Why it matters: With SpaceX, Anthropic and OpenAI all expected to hit the market in the next few months, investors are watching for signs that retail money is becoming a finite resource.
State of play: Everyday investors submitted more than $100 billion in purchase orders for SpaceX shares in the company's record-breaking IPO, Bloomberg reported — far more demand than will be met.
- Meanwhile, several assets with a well-known retail base — bitcoin, bitcoin treasury company Strategy, and perhaps most obviously, Tesla — have had a fairly rough June so far.
- Analysts at Vanda Research — which specializes in tracking retail trading activity — noted Wednesday that retail was on track for its third straight day of net selling of single stocks, something that hadn't happened since March 2020.
Zoom in: "Our top 2 theories for this are," the Vanda analysts wrote: "(1) AI expenditure growth is peaking (with the shift to cheaper models)."
- "(2) retail investors may be looking to build dry powder ahead of the SpaceX, Anthropic & OpenAI listings."
Yes but: The latter seems like a sensible theory, but it's hard to see clearly in the data.
- Simple regression analysis of S&P 500 stocks with low institutional ownership — a decent proxy for high retail ownership — turns up no evidence that retail-centric stocks fell more sharply over the past week, month to date, or since the June 2 market peak.
Between the lines: It seems like the simplest explanation for recent swings in the market is the breakdown in momentum stocks. (That is, shares that have been going up for a while.)
- That category trounced the broader markets in April and May.

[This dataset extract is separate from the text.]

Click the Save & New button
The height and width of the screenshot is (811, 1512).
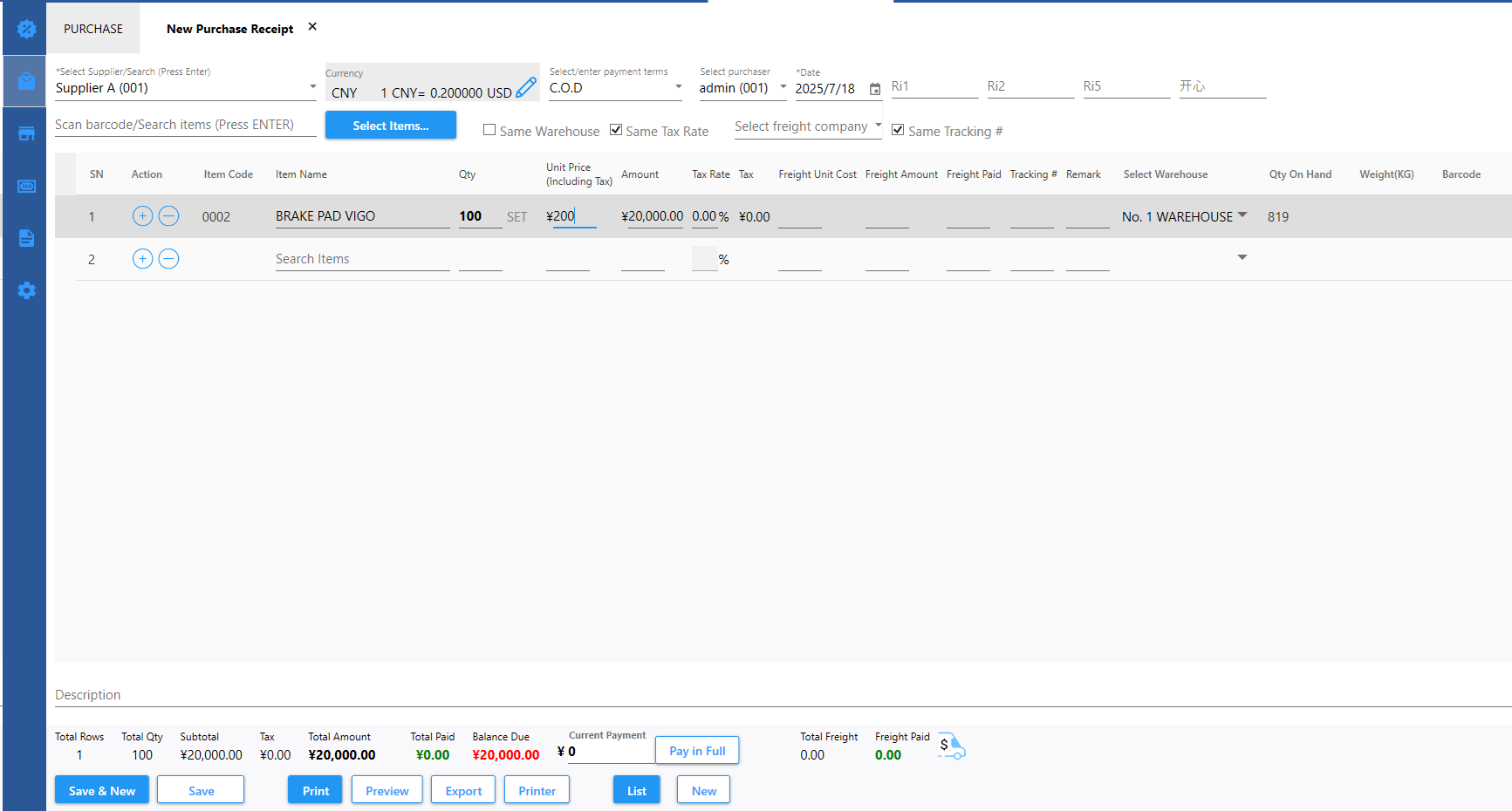click(102, 790)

- After a stronger-than-expected jobs report pushed interest rates higher on Friday, many of the tech stocks that have driven momentum trading came under pressure.
What they're saying: "Retail investors seemingly cut their losses amid tech weakness, rather than selling to raise liquidity in anticipation of prospective opportunities," writes JPMorgan analyst Arun Jain, who specializes in analyzing retail activity.